The so-called “Durban package”, is comprised not only of a second commitment period for the Kyoto Protocol from 2013 to 2017 (or 2020, the decision is still open) as well as a mandate to negotiate a legally binding agreement for all nations by 2015 (to take effect in 2020), but also includes the operationalization of the Green Climate Fund decided in Cancun. It is expected that the GCF will be able to promote climate protection, rainforest preservation, and adaptation to the impacts of climate change in the developing countries on a very different scale than previous funds and in so doing support innovative and transformative approaches. Germany, among other countries, hopes to host the secretariat of fund, and promised to contribute 40 million euros in Durban, but not to the GCF itself, but to capacity building for developing countries in order to prepare them for GCF support. Can this be considered a success?
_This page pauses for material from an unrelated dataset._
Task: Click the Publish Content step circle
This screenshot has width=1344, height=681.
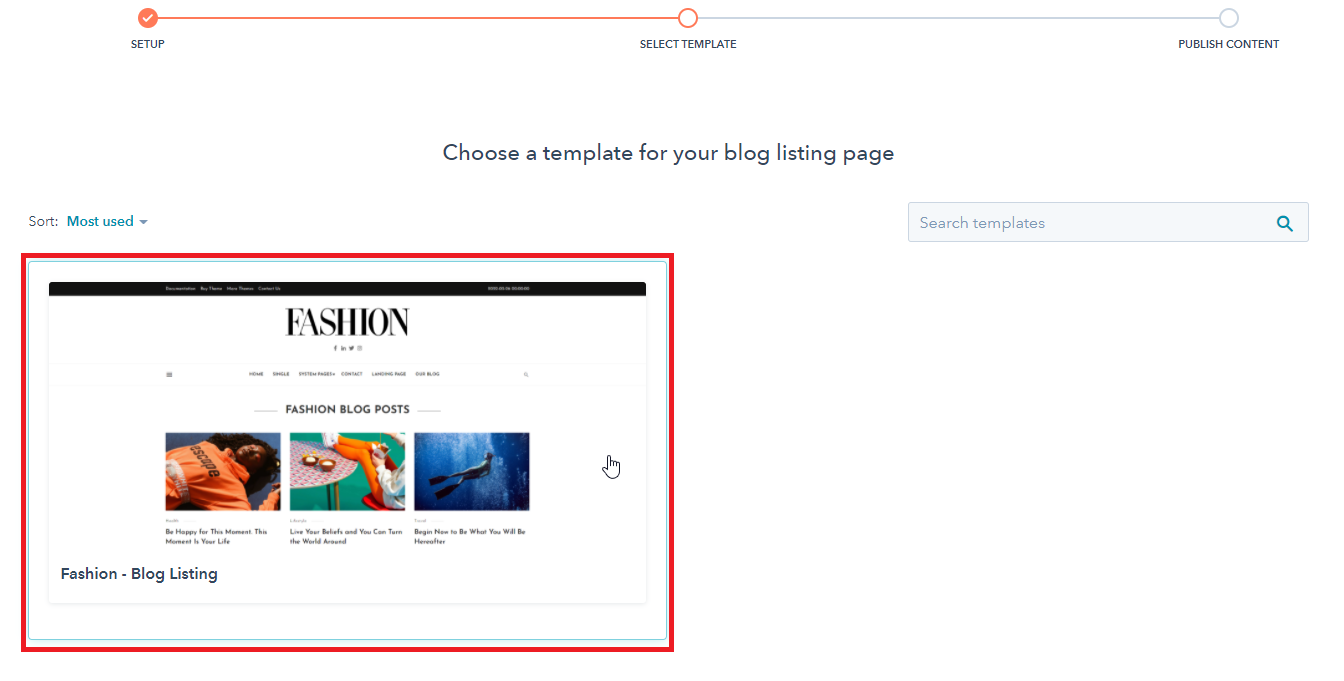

Durban as a whole achieved rather disappointing results and the world is still heading toward a warming of 4°C or more. All the same, the Green Climate Fund can indeed be considered a success. Just a few weeks ago, the transitional committee, which had spent a year negotiating the details of the Green Climate Fund, reached no final agreement. The debate thus had to be continued in Durban and was threatened to fail. Now the fund has been established, but it remains largely empty. There is still no agreement on how the financial support for developing countries in terms of climate change adaptation, cutting emissions, and rainforest preservation can be provided in an appropriate and reliable way, and how much should be channeled through the fund.
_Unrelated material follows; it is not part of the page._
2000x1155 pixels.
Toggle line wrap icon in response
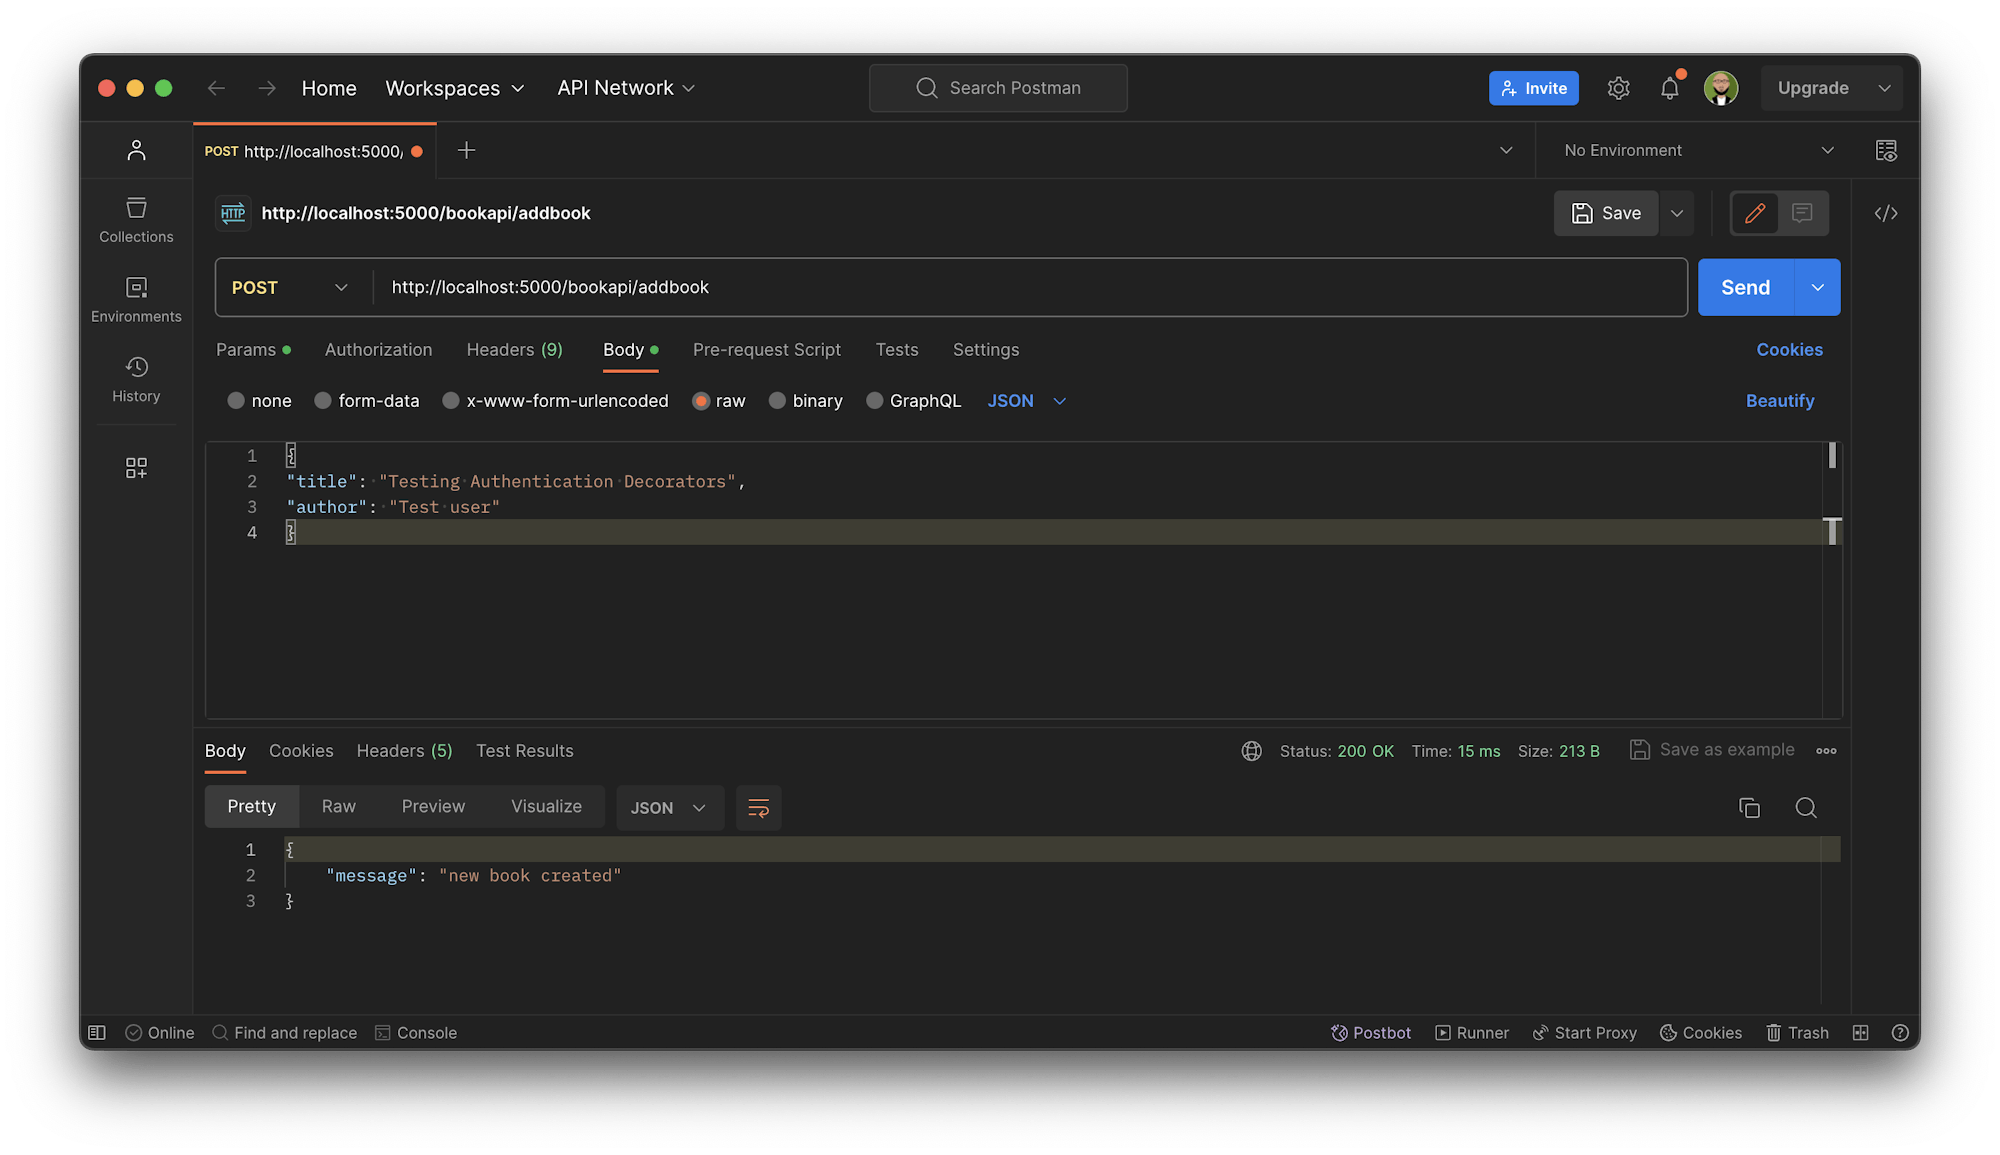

In light of the massive resistance of the United States, the establishment of a work program inspires little faith that the situation will advance next year. In Copenhagen, the industrial nations agreed to contribute 100 billion annually as of 2020, but both the source of the funds and the channels through which they should flow remain unsettled. In addition, a whole series of overlapping questions need to be clarified: for example, the relationship with the adaptation framework and the standing committee. The proposal to introduce a global levy on bunker fuels, which also foresees compensation for especially impacted developing countries through a so-called rebate mechanism, was discussed for two weeks, but no longer surfaced in the final version of the relevant decision at Durban.
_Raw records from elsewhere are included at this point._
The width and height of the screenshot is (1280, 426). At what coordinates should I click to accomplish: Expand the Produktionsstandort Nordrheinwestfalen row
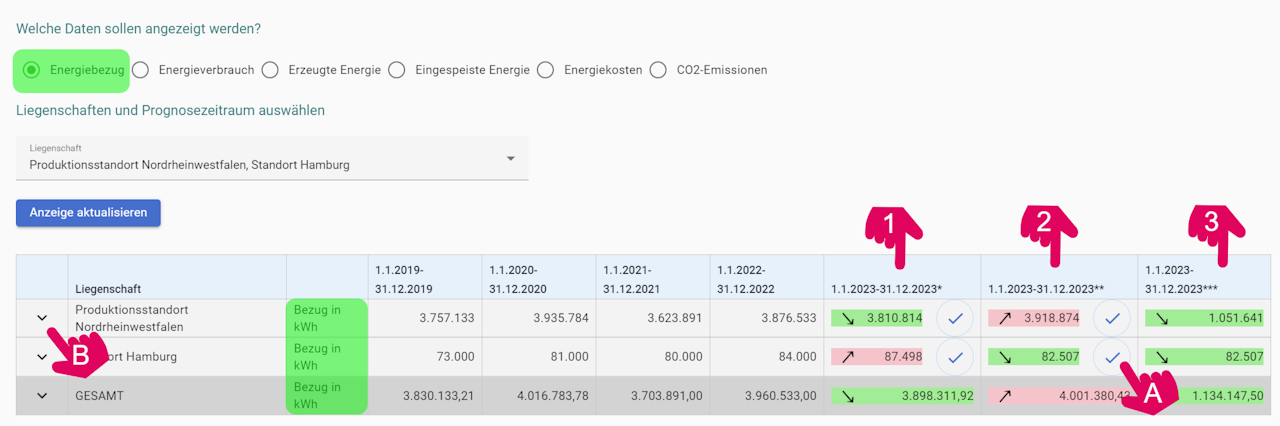[x=42, y=318]
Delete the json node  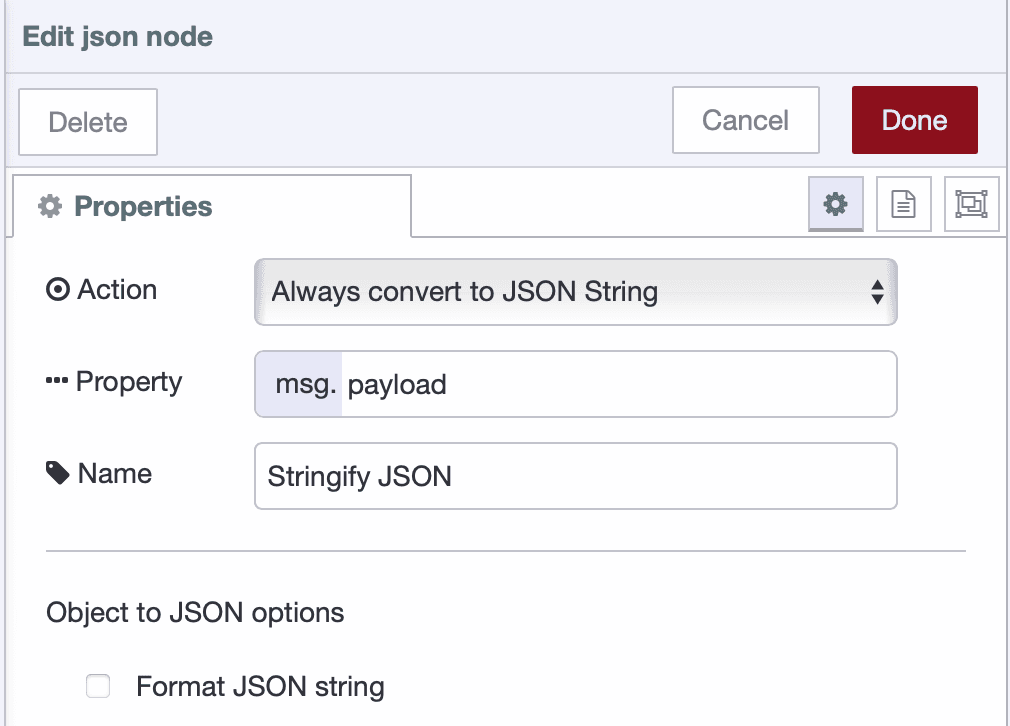87,121
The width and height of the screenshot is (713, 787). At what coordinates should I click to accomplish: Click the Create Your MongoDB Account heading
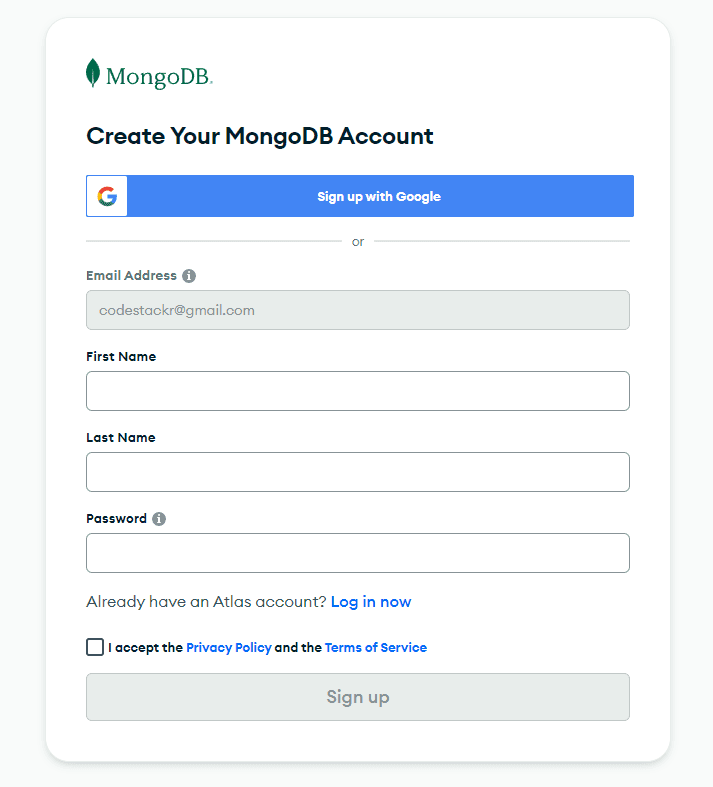[260, 136]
However, one of the main points of contention that almost blocked an agreement on the operationalization of the fund in Durban is the role of the private sector. Two representatives of the private sector will be participating in the board as observers along with two civil society representatives. The Fund will also have a specialized private sector facility for mitigation and adaptation in developing countries. Here, many developing countries and NGOs see a great danger that scarce public funds will be used to leverage private capital without any guarantee that these investments will be indeed additional and implemented taking into account poverty elimination and the needs of vulnerable groups.
Further points of disagreement that are now fixed as a to-do list for 2012 in the COP decision include the balance between financing mitigation and adaptation (there is far too little in adaptation), a concrete growth scenario for international climate financing after 2012, and the role of the World Bank as a current and potentially long term trustee of the fund (something that many developing countries do not want)
Whether the German Government is chosen to host the secretariat of the fund will only be decided over the course of the coming year. The application will surely benefit from Germany’s maintaining its own pioneering role in climate financing in practice. This should provide an additional incentive. It would be important for the German government to present a growth scenario for the years 2013 to 2020 that shows how Germany will fulfill its promised contribution of 100 billion euros. The German contribution to international climate financing should be 7 to 10 billion annually by 2020.
To fulfill this promise, the Federal Government should promise in a next step—if possible by 2013—to allow the German contribution to the Green Climate Fund to rise to at least one billion euros per year.
The promised 40 million euros can truly only mark the beginning. At least the German government was able to commit 303 million euros to the World Bank’s Climate Investment Fund in just six months after its founding. It should thus be possible to provide adequate financing for a Green Climate Fund that is borne by almost 200 nations.